IN May, 1852, the Rev.
Elias Nason was settled as pastor of the Congregational church at
Natick, where he continued until the autumn of 1858. During his
pastorate at Natick he found in Mr. Wilson a firm and cordial friend,
ever prompt and liberal in the support of the institutions of religion
and of benevolence, and ever aiding with heart and hand in the promotion
of the welfare of the community. On the sabbath he was usually in his
seat in church, and an attentive listener. He was always frank and open
in the expression of his opinions upon every subject, whether political,
social, or religious; and he loved to have other people speak with the
same freedom. Plain and unaffected in his manner and his dress, he
associated freely with the working-people; and the very humblest found a
welcome at his open door. In the social circle the sight of his fresh
and smiling countenance was indeed a benediction.
He pursued his studies
with untiring energy, sometimes reading or writing - as he had once
labored in the shop - fifteen or sixteen hours in succession. When he
commenced upon a theme, he loved to finish his investigations ere he
left it; and this often carried his labors far into the night: yet still
he came forth as bright the following day as if he had spent the night
in repose. His physical as well as mental system always seemed to be in
splendid working-order. By looking at his clear complexion and his
vigorous frame, one had an argument for temperance more eloquent than
any orator could present. In his reading he was rapid and select. He
chose the best, - of foreign writers, Macaulay, Hallam, Carlyle, De
Tocqueville; of American, Sparks, Bancroft, Prescott, Everett. History
was his favorite reading; yet now and then he spent an hour with
Emerson's "Essays," Hawthorne's "Scarlet Letter," "Uncle Tom's Cabin,"
"Jane Eyre," and "David Copperfield."
In his interviews with
his pastor he often expressed his profound sympathy for the slave and
for the working-people, and said that his brightest hope was that he
might do something in his life towards breaking the fetters of the
bondman. Constitutional and civil liberty, he frequently asserted, came
from the principles of the New Testament: by those principles every
human being ought to be a freeman, and on those principles aggression
against the slave-holding system must be made. His forecast as to the
turn of the impending contest seems surprising; and, on being asked in
1867 how he came to be so "good for guessing," he replied, ''By looking,
not at one point only, but on the whole field of action."
Though not then a
communicant of the church, he held the church in high regard;
complaining only now and then that the clergy moved too tardily in
matters of reform.
"Men" misunderstand my
motives, and malign my character," he often said "but I have no time nor
wish to strike back-blows.

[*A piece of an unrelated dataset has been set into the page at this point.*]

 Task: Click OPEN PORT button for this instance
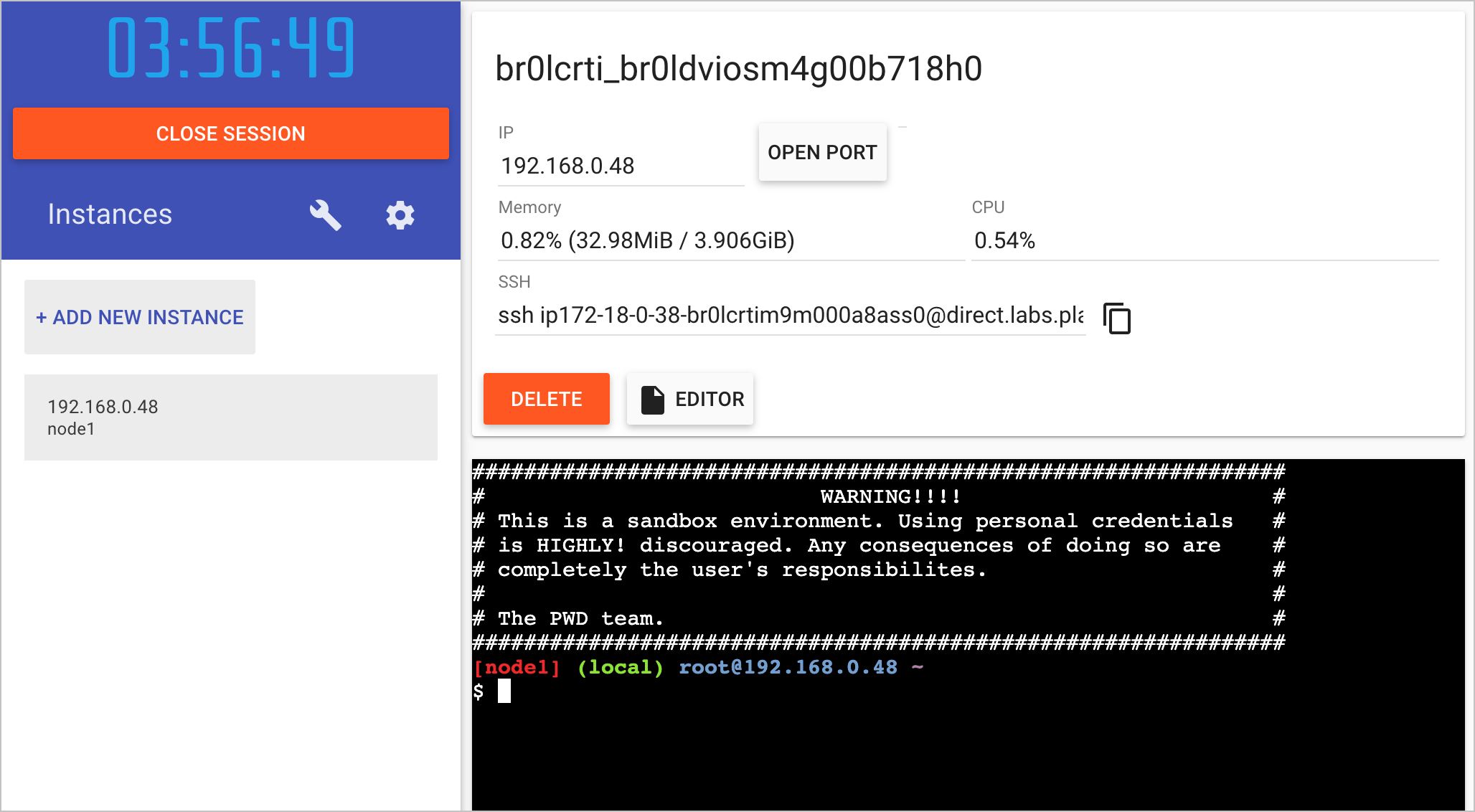(x=822, y=152)
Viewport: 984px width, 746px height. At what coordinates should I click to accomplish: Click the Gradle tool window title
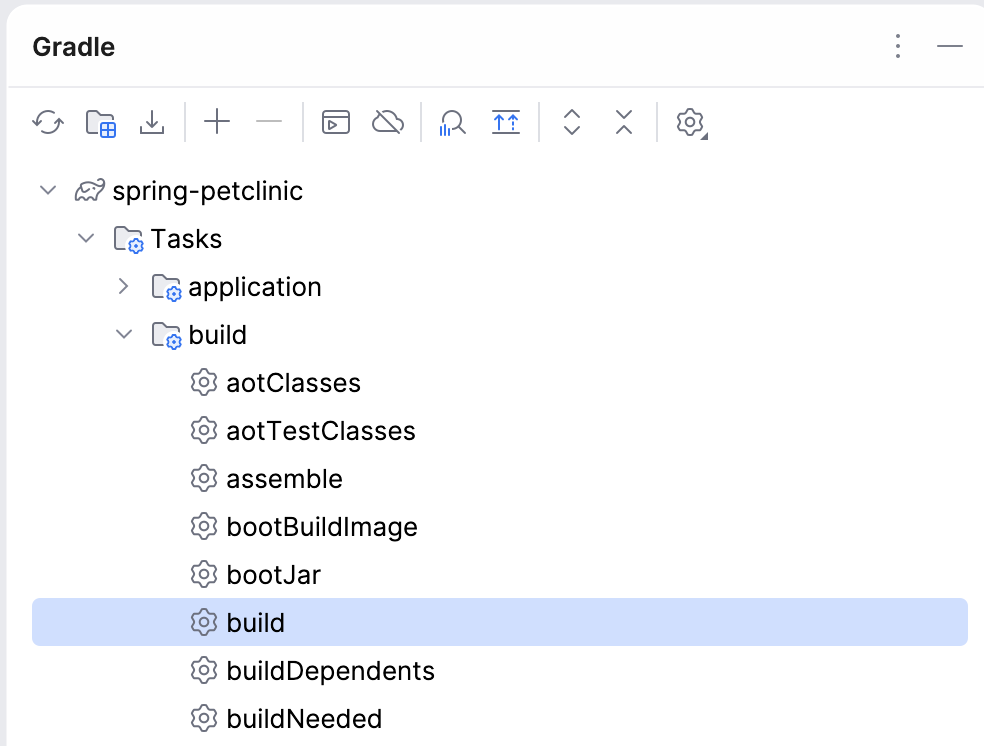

I desire to advance upon the line of right
and duty, and to make every one as happy as I can along the way."
This course of action
gave him a cheerful spirit, and made others cheerful in his presence.
His home, enlivened by the smile of an amiable wife and sprightly boy,
was happy; and surrounded by affectionate friends and neighbors, who
well knew his worth, and were proud of his advancement, he was
considered as one of the most useful and most enviable men in that
community.
When his pastor left
Natick, Mr. Wilson, with a tear in his eye, came up to him, and said, "I
am a poor man; but take this in remembrance, and I wish it were a
hundred times as much."
On the fourth day of May,
1853, the convention for the revision and amendment of the Constitution
of the State assembled in the State House, Boston. This instrument,
framed in 1780, was revised in 1820; and through successive changes in
legislation, and the progress of' liberal ideas among the people,
evidently needed re-examination, and, in respect to some of its
articles, improvement. The act of the legislature for holding this
convention was obtained by a hard struggle on the part of time
progressive members; and, to form it, some of the ablest legislators in
the State as Rufus Choate, George S. Boutwell, Benjamin F. Butler,
George S. Hillard, N. P. Banks, and Benjamin F. Hallett were elected.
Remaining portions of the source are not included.